To patients with these cancers, the study’s results mean that there may be therapeutic value in testing tumors for the two genetic identifiers, known as a TP53 mutation (short for tumor protein 53) and a 3p deletion (short for deletions of genetic information on the short arm “p” of the third chromosome).

TP53 plays a key role in regulating cell growth, detecting and fixing DNA, and directing cell apoptosis (death) if the DNA damage is irreparable. Because of this, the TP53 protein is sometimes called the “guardian of the genome.”

The study’s findings suggest that if both markers are present, treatment should be intensified. If only one mutation is present, treatment might be de-intensified because the TP53 mutation alone is less deadly than previously thought. The latter would have immediate benefits in reducing deaths caused by complications related to medical care.

“We are in the early stages of being able to personalize head and neck cancer treatments based on the tumor’s actual biology, the same as what’s done with breast cancers,” said co-senior author Quyen Nguyen, MD, PhD, associate professor of Otolaryngology-Head and Neck Surgery. “In the past, treatments have been based largely on the size and location of the tumor. Now, we know that some large tumors may respond to less aggressive treatment while some small tumors may need intensified treatment. This will have a huge impact for patients.”

The study analyzed the complete genomic signatures of 250 cases of squamous cell head and neck cancer extracted from The Cancer Genome Atlas, a repository of sequenced cancer genomes for more than 20 different types of human cancers maintained by the National Institutes of Cancer. All of the tumors were from patients younger than 85 years of age.

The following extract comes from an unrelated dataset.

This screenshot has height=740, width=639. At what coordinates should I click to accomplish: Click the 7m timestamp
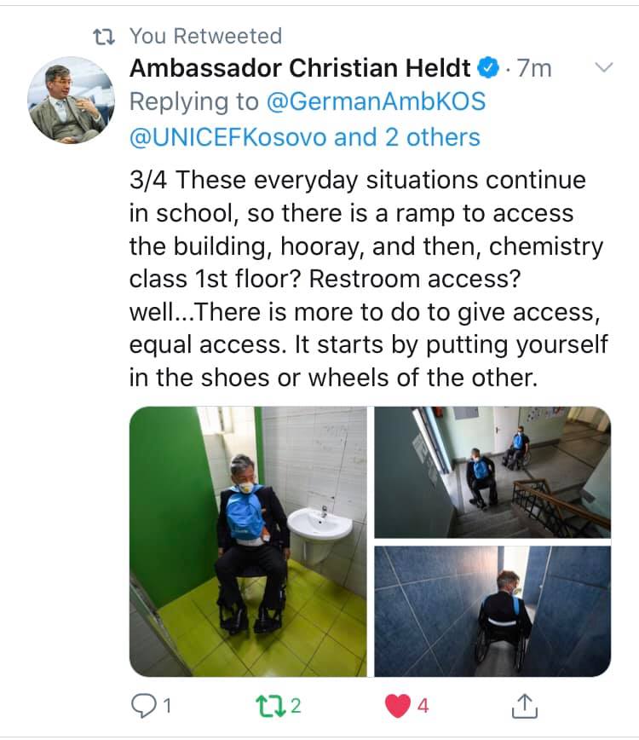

Of these, 179 had both mutations; 50 had one of the two mutations; and 22 had neither mutation. Comparisons with patient outcome data showed that half of patients with both mutations would likely die of cancer within 2 years, while 66 percent of patients with one or neither mutation would be expected to live five years or more. These survival statistics were independent of the patients’ clinical cancer stage.

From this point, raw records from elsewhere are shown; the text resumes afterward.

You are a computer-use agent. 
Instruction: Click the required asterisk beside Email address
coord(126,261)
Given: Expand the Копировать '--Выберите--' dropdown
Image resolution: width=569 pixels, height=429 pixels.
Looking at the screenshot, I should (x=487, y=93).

Besides causing cervical cancer, the human papilloma virus (HPV) is implicated in the growing epidemic of head and neck cancers in otherwise healthy adults. It is believed that the virus can co-opt the activity of TP53, affecting cells in much the same way as a TP53 mutation but without causing a mutation. For this reason, the analysis examined HPV-positive and HPV-negative tumors separately.

One of the study’s more compelling discoveries is that among HPV-positive tumors, the most aggressive cancer cases were also highly linked to the presence of 3p deletions.

“Our findings raise fundamental questions about the role of TP53 in cancer and suggest that some of the deleterious health effects of TP53 mutations might actually be due to something else going on in the third chromosome,” said lead author Andrew Gross, a graduate student in the Bioinformatics and Systems Biology Program.